I’m wondering how many people have actually made a big switch to plan staycation every year as compared to those saving and spending loads of cash for far-away activities? Is the nation’s bleak economy, rising taxes, lack of unemployment or underemployment for some, high gas and food prices for all, major reasons for shaping our decisions to go outside the city limits or stay? If more and more people are taking advantage of visiting local attractions and enjoying local activities every year then why would the demand for gas continue going up in the spring and summer months? And what about staying home? Are we really saving money on gas when we’re stuck in a traffic jam everyday because of road constructions or a tractor-trailer loaded with tons of food has overturned? There’s no doubt that these situations do have a positive benefit to our local economies. Sometimes, though, it could be cheaper for us to just get out-of-town, don’t you think?
According to The Washington Post article:
Why the seasonal spike? It’s the time of year refineries reduce output to repair equipment and start making a cleaner, more expensive blend of gasoline for summer.
Since 2000, pump prices have risen every year between early February and late May.

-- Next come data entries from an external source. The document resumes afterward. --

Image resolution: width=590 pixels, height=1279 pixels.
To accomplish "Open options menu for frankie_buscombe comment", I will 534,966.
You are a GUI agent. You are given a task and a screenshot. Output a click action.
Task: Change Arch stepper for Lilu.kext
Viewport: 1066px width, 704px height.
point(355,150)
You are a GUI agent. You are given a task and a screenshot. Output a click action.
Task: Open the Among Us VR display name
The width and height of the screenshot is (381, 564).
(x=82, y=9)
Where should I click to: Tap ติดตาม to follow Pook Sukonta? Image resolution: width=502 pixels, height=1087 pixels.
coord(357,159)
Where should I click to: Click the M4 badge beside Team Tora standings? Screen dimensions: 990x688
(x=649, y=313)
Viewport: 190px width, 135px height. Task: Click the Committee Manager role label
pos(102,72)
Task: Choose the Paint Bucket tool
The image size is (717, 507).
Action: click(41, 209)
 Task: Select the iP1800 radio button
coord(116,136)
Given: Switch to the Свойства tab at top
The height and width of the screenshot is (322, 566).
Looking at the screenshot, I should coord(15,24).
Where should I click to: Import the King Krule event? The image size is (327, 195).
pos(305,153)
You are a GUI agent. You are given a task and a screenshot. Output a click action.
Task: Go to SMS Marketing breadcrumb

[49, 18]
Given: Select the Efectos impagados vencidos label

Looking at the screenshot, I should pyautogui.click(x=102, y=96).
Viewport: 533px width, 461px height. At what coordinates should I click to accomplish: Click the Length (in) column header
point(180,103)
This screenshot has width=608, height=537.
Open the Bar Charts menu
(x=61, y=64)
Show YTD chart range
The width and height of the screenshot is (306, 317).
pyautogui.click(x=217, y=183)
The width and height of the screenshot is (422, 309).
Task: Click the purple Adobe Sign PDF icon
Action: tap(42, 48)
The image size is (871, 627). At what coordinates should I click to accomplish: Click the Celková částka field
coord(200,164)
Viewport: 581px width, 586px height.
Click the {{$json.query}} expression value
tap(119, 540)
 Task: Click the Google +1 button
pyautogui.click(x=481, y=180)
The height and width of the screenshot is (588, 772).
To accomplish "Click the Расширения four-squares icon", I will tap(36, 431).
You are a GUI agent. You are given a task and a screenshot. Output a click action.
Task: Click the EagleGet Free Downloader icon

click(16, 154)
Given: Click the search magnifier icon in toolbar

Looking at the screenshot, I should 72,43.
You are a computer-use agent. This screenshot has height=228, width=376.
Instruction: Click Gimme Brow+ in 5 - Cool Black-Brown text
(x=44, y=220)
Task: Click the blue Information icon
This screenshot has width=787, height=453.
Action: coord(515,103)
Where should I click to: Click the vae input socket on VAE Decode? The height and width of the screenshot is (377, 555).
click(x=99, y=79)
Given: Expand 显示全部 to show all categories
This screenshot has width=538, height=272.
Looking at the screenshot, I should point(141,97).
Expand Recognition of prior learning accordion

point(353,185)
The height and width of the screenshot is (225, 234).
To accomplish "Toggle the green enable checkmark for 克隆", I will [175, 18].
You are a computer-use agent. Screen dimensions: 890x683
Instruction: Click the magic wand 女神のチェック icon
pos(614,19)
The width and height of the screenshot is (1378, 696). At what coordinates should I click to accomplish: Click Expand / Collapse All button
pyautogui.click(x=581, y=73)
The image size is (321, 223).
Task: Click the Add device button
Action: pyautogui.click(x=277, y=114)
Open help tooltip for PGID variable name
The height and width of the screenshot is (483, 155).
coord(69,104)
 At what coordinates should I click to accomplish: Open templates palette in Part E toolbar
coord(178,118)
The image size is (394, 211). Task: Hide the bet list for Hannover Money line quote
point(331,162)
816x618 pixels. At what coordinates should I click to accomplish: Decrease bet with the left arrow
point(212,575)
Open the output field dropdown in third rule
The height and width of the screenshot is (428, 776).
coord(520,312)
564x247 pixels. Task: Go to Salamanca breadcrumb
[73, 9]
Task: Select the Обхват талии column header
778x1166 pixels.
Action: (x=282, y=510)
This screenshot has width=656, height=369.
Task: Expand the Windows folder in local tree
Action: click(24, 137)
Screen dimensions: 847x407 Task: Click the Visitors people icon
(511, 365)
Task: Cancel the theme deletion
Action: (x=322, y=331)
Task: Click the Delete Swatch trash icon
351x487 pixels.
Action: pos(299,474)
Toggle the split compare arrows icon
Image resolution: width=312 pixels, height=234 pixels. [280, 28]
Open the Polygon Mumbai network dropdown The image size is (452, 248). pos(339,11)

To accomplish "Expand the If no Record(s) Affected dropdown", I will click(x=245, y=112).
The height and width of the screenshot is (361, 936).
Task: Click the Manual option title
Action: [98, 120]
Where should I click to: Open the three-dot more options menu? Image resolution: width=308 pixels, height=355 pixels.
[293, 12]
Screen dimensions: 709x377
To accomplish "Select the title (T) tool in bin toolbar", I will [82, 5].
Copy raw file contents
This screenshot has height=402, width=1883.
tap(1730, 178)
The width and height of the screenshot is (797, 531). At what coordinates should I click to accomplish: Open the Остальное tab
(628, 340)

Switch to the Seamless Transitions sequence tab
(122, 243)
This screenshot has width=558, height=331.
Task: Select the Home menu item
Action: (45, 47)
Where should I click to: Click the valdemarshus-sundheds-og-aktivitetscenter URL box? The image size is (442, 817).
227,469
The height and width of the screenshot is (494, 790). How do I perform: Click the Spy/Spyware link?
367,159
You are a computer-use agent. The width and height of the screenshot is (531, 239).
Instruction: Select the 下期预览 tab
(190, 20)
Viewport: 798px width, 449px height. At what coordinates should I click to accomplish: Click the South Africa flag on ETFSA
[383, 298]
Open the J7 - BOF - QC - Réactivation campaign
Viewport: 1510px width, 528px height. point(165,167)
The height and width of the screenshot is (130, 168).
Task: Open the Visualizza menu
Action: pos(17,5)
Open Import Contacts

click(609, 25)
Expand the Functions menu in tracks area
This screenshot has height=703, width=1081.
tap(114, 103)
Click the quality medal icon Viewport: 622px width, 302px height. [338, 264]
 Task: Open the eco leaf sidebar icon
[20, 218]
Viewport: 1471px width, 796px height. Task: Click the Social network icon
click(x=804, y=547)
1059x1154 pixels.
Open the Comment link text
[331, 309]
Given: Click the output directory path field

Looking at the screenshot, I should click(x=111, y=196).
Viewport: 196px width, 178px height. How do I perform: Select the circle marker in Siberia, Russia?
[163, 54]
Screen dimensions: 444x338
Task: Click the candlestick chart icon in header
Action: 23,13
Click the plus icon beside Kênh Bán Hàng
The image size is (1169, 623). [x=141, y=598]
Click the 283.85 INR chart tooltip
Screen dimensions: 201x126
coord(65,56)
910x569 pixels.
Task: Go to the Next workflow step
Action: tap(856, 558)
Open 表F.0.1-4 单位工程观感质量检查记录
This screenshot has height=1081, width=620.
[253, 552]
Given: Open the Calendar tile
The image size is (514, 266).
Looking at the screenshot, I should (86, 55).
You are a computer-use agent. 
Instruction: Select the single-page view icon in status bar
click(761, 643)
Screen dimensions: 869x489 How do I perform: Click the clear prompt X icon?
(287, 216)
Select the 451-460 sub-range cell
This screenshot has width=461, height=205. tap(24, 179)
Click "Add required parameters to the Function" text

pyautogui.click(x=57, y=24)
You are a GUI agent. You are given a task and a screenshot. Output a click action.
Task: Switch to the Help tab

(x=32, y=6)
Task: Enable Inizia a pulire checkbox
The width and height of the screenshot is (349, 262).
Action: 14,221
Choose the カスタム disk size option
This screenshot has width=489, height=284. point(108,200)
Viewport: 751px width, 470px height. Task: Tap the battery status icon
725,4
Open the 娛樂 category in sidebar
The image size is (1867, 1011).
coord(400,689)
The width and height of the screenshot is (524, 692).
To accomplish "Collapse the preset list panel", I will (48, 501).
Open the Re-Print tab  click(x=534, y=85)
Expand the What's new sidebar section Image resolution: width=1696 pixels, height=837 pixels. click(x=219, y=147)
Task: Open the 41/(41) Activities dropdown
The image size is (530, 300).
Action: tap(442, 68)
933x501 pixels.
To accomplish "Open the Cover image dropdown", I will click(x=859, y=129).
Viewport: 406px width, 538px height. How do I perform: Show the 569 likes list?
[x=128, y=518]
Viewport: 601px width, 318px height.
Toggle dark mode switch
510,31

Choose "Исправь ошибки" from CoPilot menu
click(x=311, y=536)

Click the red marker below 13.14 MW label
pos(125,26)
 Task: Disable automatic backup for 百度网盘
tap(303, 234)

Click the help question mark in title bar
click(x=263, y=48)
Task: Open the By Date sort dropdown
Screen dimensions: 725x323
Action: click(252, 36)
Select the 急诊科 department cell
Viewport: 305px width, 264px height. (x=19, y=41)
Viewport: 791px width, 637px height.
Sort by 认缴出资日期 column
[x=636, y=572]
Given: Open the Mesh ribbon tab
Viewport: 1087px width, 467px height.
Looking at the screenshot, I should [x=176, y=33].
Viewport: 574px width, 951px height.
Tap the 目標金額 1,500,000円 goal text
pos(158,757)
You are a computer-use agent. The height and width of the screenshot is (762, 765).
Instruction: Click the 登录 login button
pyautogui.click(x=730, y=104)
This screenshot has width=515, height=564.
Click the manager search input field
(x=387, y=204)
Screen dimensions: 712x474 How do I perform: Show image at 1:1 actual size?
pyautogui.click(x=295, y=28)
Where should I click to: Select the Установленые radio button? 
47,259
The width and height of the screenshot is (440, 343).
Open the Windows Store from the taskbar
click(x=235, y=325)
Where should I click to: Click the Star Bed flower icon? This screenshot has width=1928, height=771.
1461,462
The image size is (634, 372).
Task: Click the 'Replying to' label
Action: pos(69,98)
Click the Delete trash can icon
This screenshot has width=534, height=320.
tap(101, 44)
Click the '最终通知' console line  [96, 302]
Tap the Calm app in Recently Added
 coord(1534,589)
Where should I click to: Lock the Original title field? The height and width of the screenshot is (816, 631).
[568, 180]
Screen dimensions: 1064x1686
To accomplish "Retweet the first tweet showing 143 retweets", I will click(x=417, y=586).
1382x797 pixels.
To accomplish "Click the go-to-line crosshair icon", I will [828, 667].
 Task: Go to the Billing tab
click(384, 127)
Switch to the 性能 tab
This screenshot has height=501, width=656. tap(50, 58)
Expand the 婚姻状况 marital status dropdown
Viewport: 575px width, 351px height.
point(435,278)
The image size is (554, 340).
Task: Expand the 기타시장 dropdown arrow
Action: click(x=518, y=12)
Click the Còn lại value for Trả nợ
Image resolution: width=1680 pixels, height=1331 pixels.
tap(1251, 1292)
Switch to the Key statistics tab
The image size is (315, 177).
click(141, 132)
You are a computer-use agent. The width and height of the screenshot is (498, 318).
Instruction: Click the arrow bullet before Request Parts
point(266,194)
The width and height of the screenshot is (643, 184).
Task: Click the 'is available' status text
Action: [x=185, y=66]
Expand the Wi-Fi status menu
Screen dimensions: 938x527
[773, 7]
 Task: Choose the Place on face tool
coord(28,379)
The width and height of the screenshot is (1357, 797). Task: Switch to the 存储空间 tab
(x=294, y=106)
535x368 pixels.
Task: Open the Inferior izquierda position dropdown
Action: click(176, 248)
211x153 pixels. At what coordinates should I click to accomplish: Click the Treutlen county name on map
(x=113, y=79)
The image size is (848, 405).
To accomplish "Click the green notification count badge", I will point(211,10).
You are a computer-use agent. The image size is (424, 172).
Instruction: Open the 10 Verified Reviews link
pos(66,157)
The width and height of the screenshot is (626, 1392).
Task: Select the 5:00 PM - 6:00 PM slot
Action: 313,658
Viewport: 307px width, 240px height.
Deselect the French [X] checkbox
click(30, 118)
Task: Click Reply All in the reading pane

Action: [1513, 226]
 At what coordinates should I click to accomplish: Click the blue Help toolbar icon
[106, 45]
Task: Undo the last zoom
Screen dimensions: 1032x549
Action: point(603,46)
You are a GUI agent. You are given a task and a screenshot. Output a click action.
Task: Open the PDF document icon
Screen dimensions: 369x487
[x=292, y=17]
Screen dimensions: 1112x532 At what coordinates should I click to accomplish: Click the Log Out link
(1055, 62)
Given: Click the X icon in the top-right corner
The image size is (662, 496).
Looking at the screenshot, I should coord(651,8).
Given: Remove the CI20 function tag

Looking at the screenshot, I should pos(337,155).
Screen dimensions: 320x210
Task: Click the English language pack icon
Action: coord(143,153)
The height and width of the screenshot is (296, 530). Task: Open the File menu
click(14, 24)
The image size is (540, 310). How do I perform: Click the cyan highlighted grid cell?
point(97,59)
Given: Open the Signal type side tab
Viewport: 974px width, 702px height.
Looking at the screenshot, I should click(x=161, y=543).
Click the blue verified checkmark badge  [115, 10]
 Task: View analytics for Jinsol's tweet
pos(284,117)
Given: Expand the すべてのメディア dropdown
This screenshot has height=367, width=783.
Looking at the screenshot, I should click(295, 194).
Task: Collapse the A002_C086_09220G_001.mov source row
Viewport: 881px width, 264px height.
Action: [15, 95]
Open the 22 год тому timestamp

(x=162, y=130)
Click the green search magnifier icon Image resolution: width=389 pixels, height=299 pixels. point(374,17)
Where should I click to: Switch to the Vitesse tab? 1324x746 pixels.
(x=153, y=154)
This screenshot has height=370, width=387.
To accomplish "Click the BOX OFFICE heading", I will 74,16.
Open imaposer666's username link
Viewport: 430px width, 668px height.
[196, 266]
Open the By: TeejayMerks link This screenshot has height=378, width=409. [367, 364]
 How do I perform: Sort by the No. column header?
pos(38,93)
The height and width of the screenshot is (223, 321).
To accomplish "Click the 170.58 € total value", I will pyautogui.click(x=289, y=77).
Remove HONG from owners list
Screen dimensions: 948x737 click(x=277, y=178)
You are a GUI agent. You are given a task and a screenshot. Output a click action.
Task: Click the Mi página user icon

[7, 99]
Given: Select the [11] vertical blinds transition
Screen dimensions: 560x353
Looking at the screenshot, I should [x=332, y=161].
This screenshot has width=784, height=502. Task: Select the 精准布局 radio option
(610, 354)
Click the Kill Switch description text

The annual increase has boosted prices by 27 percent on average, according to the National Association of Convenience Stores. This year, prices have risen 14 percent, or 48 cents per gallon, since Feb. 1.
“There’s always built-in increase, and it’s going to be accentuated this year,” said Tom Kloza, chief oil analyst at Oil Price Information Service.
So, now we know what’s really the cause of high prices at the pump, when the weather turns nice and we want to shake off cabin fever. Or do we?